Submitted to: Phytopathology
Publication Type: Peer Reviewed Journal
Publication Acceptance Date: 5/13/2005
Publication Date: 7/1/2005
Citation: Seong, K., Hou, Z., Tracy, M., Kistler, H.C., Xu, J. 2005. Random insertional mutagenesis identifies genes associated with virulence in the wheat scab fungus Fusarium graminearum. Phytopathology. 95:744-750.

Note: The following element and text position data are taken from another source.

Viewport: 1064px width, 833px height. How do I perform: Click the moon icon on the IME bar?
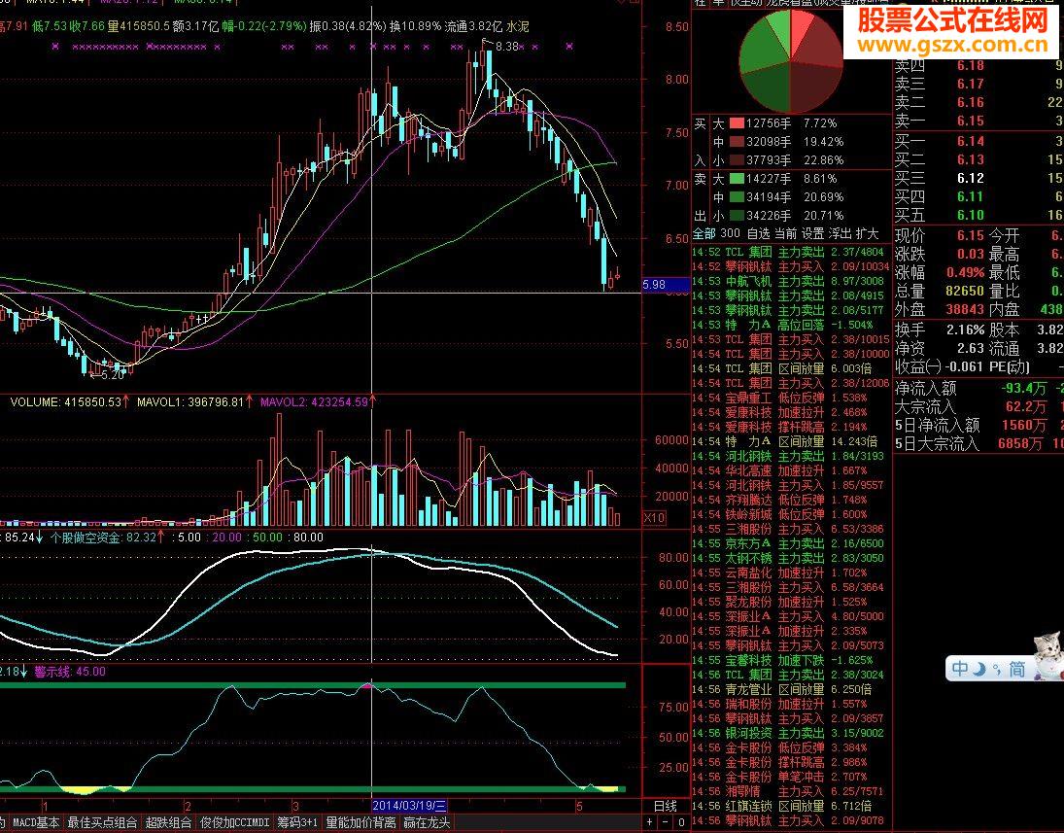pyautogui.click(x=978, y=670)
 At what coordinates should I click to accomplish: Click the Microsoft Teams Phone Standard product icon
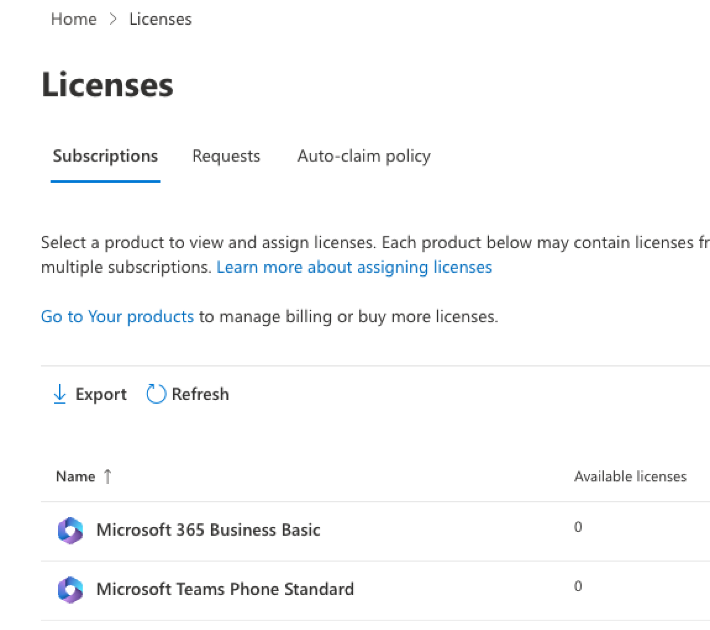[70, 590]
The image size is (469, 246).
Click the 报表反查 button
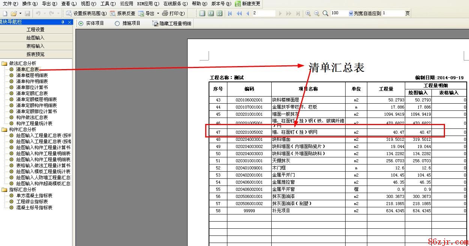click(x=123, y=14)
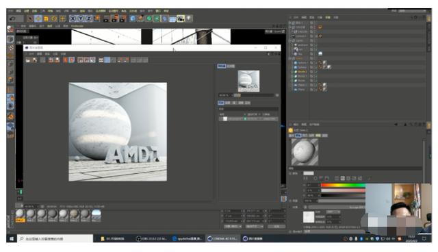Click the Undo arrow icon

click(x=12, y=18)
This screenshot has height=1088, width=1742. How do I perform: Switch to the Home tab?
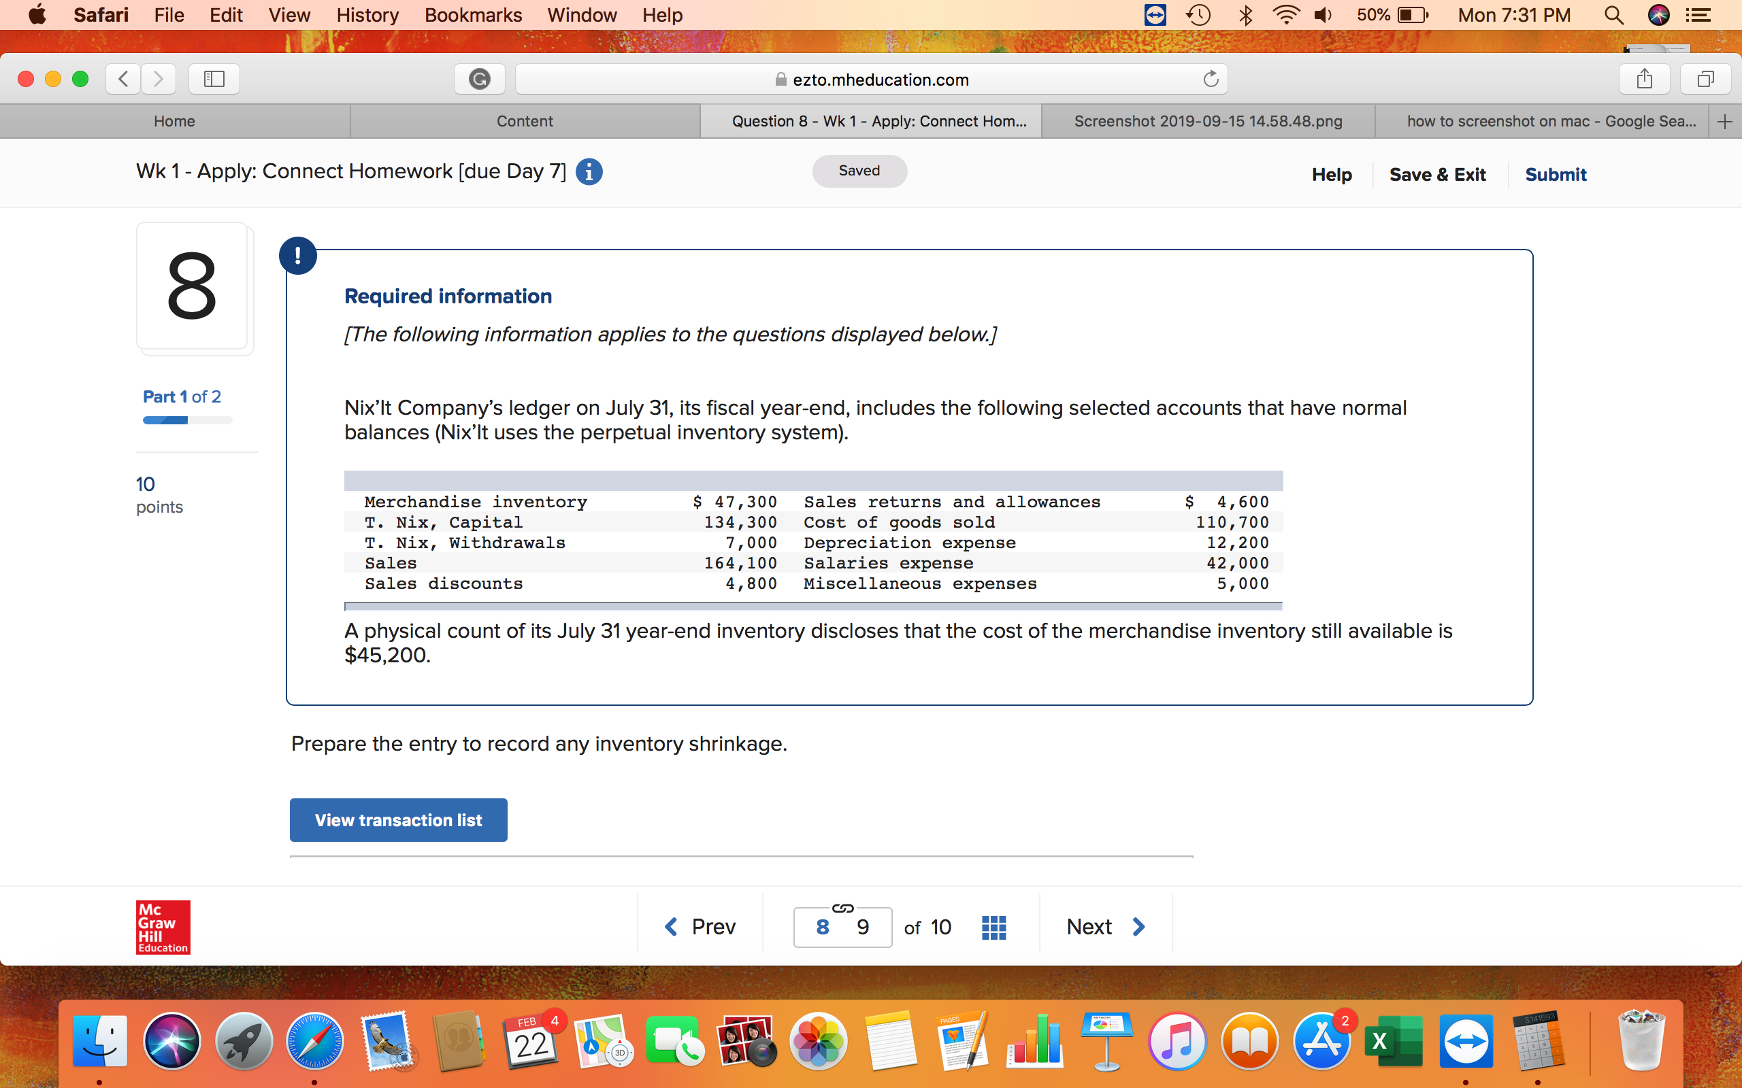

Interpretive Summary: Fusarium head blight is a major threat to the profitable and dependable production of wheat and barley crops in the United States. By understanding the fundamental mechanisms by which these microorganisms cause disease, we may be able to develop novel, stable, and environmentally sensible disease management practices aimed at interfering with the essential processes of pathogenesis. This paper describes several novel mechanisms by which the fungus may cause disease that could be targeted for disease control. These disease management strategies may involve chemical disruption of these vital and newly discovered developmental pathways. The primary users of the research in this publication will be other scientists engaged in research to improve disease management on small grain crops.

Technical Abstract: Fusarium graminearum is an important pathogen of small grains and maize in many areas of the world. Wheat scab (head blight), caused primarily by F. graminearum in North America, poses a major threat to wheat production. To better understand the molecular mechanisms of plant infection and virulence of F. graminearum, we used the REMI (Restriction-Enzyme Mediated Integration) approach to generate random insertional mutants. Eleven pathogenicity mutants were identified by screening 6,500 hygromycin-resistant transformants with a corn silk infection assay and confirmed by wheat head infection assays. Genetic analyses indicated that the defects in plant infection were tagged by the transforming vector in seven of these mutants. In mutant M8, the transforming plasmid was integrated 110-bp upstream from the start codon of the cystathionine beta-lyase gene (CBL1). Gene replacement mutants deleted for CBL1 and the methionine synthase gene MSY1 were also obtained. Both the cbl1 and msy1 deletion mutants were methionine autotrophic and significantly reduced in virulence on corn silks and wheat heads, indicating that the methionine synthesis pathway is important for pathogenesis in F. graminearum. We also have identified genes disrupted by the transforming DNA in five other REMI mutants. In mutants 222 and M68, the transforming vectors were inserted in two housekeeping genes encoding the HMG-CoA reductase and the NADH: ubiquinone oxidoreductase. However, the putative b-ZIP transcription factor gene ZIF1, the transducin beta-subunit-like gene TBL1, and a putative hydrolase gene HYD1 disrupted in mutants M7, M75, and 25C3, respectively, had no known homologs in other filamentous fungi and were likely to be novel fungal virulence factors. The HYD1 gene may be unique for plant pathogens because it has no homolog in Neurospora crassa and Aspergillus nidulans, but it has two homologs in Magnaporthe grisea.